Consigne 1
D'après l'extrait sur la loi relative au secret des affaires, à quelle date ce texte sera-t-il étudié en séance publique à l'Assemblée nationale ?
Consigne 2
Poursuivez l'extrait sur la loi relative au secret des affaires à partir de sa dernière phrase.
─── Extrait choisi
Une loi pour empêcher de révéler des affaires !

« L’intérêt général et le droit des citoyens à l’information remis en cause »

Un collectif de journalistes, de syndicats et d’associations se mobilise dans une tribune au « Monde » contre une proposition de loi qui pourrait empêcher à l’avenir de révéler des affaires comme celles du Mediator ou les « Panama Papers ».

 L’Assemblée nationale et le Sénat s’apprêtent à remettre en cause nos libertés fondamentales en votant, selon une procédure accélérée, une proposition de loi portant sur le secret des affaires.

 Ce texte, qui sera étudié en séance publique à l’Assemblée nationale le 27 mars et qui porte sur « la protection des savoir-faire et des informations commerciales non divulgués contre l’obtention, l’utilisation et la divulgation illicites », est la transposition d’une directive européenne adoptée en 2016 malgré les mises en garde des ONG, des syndicats, des journalistes et l’opposition massive des citoyens.

Sanctions pénales

 Cette directive a été élaborée par les lobbies des multinationales et des banques d’affaires qui souhaitaient un droit plus protecteur pour leurs secrets de fabrication et leurs projets stratégiques, alors que le vol de documents et la propriété intellectuelle sont déjà encadrés par la loi.
──────
─── Lignes de données
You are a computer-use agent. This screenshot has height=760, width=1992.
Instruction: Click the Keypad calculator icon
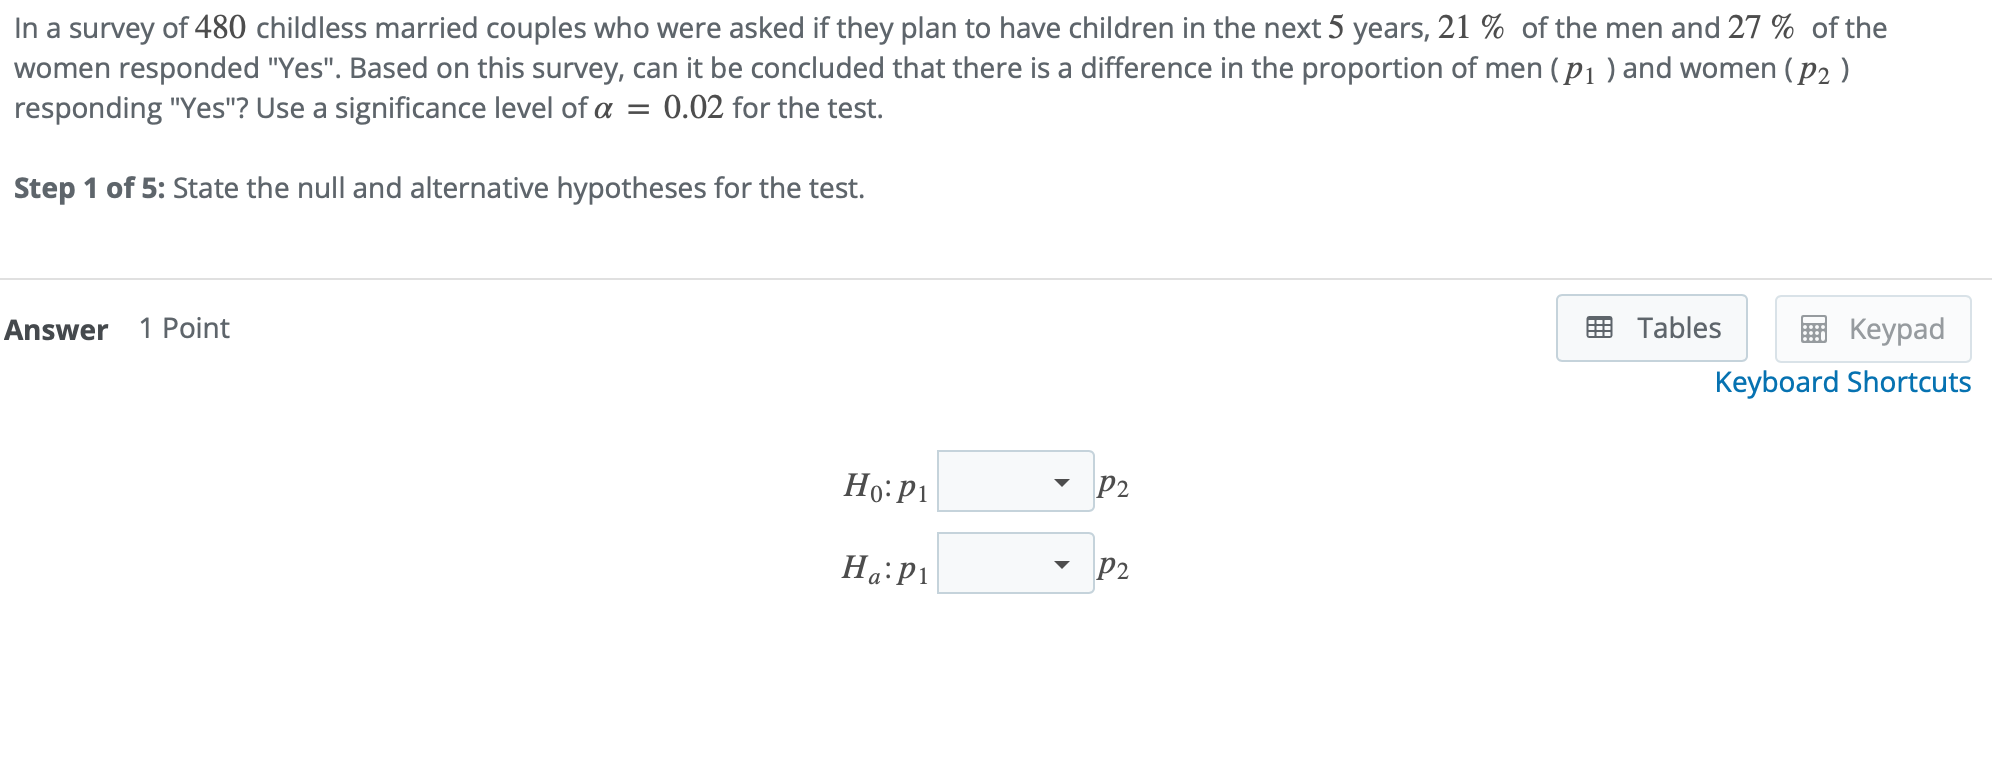coord(1813,329)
──────
Corrigé 1
Le 27 mars.

Corrigé 2
 La France dispose de marges de manœuvre importantes pour la transposition de la directive dans notre droit national, et peut préserver les libertés tout en respectant le droit européen. Pourtant, le gouvernement et la majorité semblent avoir choisi, en catimini, de retenir une option qui remet gravement en cause l’intérêt général et le droit des citoyens à l’information. La proposition de loi sur le secret des affaires a des implications juridiques, sociales, environnementales et sanitaires graves. De fait, ce texte pourrait verrouiller l’information à la fois sur les pratiques et les produits commercialisés par les entreprises.

En effet, la définition des « secrets d’affaires » est si vaste que n’importe quelle information interne à une entreprise peut désormais être classée dans cette catégorie. L’infraction au secret des affaires aurait lieu dès lors que ces informations seraient obtenues ou diffusées, et leur divulgation serait passible de sanctions pénales.

Les dérogations instituées par le texte sont trop faibles pour garantir l’exercice des libertés fondamentales. Des scandales comme celui du Mediator ou du bisphénol A, ou des affaires comme les « Panama Papers » ou « LuxLeaks » pourraient ne plus être portées à la connaissance des citoyens.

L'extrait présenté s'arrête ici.